━━━ STORED RECORDS

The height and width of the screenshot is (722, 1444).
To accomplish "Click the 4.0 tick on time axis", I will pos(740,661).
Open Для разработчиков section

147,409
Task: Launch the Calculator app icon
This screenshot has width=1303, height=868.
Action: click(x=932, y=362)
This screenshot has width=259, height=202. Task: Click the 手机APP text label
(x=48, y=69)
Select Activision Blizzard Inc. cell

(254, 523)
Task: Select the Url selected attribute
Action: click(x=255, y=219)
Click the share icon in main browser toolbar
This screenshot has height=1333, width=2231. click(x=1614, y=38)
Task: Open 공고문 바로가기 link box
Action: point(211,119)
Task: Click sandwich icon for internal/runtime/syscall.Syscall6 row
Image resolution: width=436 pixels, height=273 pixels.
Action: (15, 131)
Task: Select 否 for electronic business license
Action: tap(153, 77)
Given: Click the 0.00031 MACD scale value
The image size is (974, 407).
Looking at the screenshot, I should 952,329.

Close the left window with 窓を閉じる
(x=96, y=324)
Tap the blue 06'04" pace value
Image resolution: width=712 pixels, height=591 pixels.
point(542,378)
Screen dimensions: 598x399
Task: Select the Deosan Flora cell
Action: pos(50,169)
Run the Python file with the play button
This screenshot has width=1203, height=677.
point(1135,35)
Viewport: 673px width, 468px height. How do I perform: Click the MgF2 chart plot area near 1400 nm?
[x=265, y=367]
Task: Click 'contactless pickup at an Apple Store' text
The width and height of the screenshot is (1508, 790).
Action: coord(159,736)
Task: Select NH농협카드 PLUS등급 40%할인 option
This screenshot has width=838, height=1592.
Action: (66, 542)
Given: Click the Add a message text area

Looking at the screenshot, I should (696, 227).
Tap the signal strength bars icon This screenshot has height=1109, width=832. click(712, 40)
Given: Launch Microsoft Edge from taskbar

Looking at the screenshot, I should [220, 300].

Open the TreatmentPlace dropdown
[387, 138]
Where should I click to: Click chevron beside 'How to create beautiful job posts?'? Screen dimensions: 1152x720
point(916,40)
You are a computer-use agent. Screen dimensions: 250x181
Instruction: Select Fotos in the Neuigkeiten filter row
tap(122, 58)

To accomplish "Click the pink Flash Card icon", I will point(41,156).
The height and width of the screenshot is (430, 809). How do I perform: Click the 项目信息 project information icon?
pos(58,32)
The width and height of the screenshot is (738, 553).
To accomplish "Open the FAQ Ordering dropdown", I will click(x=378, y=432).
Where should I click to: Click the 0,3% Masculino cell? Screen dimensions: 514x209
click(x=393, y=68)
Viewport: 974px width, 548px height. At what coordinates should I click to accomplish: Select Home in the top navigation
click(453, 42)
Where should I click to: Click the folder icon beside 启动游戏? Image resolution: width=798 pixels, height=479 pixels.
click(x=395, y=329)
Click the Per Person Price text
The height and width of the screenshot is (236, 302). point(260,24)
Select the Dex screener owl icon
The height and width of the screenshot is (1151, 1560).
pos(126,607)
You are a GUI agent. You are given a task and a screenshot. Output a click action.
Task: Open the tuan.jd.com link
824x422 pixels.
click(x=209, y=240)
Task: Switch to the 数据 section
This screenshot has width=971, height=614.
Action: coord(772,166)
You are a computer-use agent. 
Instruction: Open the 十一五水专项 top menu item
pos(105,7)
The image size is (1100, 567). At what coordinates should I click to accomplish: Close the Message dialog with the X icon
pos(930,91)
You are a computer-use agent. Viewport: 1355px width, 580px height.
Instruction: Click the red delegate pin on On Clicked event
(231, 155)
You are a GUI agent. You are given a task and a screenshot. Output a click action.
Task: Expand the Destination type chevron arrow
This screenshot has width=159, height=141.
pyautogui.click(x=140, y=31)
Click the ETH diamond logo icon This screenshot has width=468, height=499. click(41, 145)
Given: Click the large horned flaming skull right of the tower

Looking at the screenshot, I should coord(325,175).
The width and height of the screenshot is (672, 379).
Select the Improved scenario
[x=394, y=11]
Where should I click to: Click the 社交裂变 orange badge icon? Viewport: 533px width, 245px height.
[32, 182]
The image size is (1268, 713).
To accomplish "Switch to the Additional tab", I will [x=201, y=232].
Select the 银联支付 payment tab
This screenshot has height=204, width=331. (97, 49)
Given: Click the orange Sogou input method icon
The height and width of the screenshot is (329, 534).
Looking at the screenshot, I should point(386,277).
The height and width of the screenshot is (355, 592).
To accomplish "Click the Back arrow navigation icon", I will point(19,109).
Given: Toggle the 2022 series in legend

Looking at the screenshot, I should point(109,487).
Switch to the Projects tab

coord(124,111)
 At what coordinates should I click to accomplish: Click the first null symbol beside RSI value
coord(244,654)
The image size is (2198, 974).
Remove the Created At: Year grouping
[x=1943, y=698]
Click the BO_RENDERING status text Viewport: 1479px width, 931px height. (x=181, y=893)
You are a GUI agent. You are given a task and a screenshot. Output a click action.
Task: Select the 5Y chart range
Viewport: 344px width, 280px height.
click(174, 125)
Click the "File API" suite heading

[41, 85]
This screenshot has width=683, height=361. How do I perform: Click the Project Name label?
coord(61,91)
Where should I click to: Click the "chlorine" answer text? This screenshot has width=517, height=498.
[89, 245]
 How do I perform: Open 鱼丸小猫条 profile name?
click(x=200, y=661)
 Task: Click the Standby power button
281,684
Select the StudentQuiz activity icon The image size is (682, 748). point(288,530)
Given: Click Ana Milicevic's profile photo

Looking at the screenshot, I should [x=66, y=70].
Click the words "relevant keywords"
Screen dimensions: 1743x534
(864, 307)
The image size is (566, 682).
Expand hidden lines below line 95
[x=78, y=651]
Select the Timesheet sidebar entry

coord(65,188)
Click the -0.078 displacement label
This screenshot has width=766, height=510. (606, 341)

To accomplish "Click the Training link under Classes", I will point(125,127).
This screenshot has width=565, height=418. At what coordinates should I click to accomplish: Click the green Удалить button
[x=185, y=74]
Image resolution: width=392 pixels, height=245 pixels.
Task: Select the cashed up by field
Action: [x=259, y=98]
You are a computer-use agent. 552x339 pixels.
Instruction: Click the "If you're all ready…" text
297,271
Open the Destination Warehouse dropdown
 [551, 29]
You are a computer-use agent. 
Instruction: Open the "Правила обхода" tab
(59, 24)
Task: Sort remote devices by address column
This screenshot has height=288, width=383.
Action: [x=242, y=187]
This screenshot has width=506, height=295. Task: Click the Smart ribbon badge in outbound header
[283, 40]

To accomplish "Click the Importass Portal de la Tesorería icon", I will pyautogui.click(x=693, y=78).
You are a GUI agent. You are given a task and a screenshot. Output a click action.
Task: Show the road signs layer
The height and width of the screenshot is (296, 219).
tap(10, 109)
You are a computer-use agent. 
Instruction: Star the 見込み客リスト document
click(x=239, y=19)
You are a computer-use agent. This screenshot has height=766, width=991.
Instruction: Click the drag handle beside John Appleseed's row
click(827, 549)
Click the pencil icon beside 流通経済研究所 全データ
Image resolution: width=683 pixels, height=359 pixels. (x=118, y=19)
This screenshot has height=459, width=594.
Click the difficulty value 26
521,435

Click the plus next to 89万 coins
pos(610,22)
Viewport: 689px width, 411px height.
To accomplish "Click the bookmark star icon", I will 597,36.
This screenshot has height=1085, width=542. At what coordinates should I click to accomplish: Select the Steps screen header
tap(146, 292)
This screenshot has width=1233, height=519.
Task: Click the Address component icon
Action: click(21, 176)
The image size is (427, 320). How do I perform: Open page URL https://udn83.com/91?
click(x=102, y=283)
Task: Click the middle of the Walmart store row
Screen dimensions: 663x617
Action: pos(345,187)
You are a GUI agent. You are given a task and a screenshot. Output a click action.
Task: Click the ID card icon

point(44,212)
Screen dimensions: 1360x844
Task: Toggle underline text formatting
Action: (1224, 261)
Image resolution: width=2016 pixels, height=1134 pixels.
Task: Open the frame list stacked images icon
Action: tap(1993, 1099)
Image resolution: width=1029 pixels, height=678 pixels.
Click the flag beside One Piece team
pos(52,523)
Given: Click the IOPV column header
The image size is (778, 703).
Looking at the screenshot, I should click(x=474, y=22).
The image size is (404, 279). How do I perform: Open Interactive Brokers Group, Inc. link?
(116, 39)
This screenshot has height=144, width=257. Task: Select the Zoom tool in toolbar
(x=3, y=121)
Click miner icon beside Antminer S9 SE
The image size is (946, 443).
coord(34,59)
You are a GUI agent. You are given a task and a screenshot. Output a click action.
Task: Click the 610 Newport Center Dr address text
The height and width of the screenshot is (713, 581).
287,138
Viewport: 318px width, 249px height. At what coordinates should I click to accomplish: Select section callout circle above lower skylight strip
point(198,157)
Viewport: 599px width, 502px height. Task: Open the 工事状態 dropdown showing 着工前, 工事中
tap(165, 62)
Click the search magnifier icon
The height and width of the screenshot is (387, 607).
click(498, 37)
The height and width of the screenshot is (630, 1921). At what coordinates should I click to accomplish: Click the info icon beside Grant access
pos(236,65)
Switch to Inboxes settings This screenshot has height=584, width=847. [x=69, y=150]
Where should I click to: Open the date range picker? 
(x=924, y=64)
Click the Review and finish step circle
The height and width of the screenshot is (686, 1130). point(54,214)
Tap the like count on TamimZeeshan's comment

━━━━━━

WORK REQUIRED: Copy the lines starting at the line containing "The width and height of the screenshot is (672, 379)." and ending with the line containing "Looking at the screenshot, I should point(386,277).". Change every "orange" to "green" and leave all else as it is.

FULL ANSWER:
The width and height of the screenshot is (672, 379).
Select the Improved scenario
[x=394, y=11]
Where should I click to: Click the 社交裂变 green badge icon? Viewport: 533px width, 245px height.
[32, 182]
The image size is (1268, 713).
To accomplish "Switch to the Additional tab", I will [x=201, y=232].
Select the 银联支付 payment tab
This screenshot has height=204, width=331. (97, 49)
Given: Click the green Sogou input method icon
The height and width of the screenshot is (329, 534).
Looking at the screenshot, I should point(386,277).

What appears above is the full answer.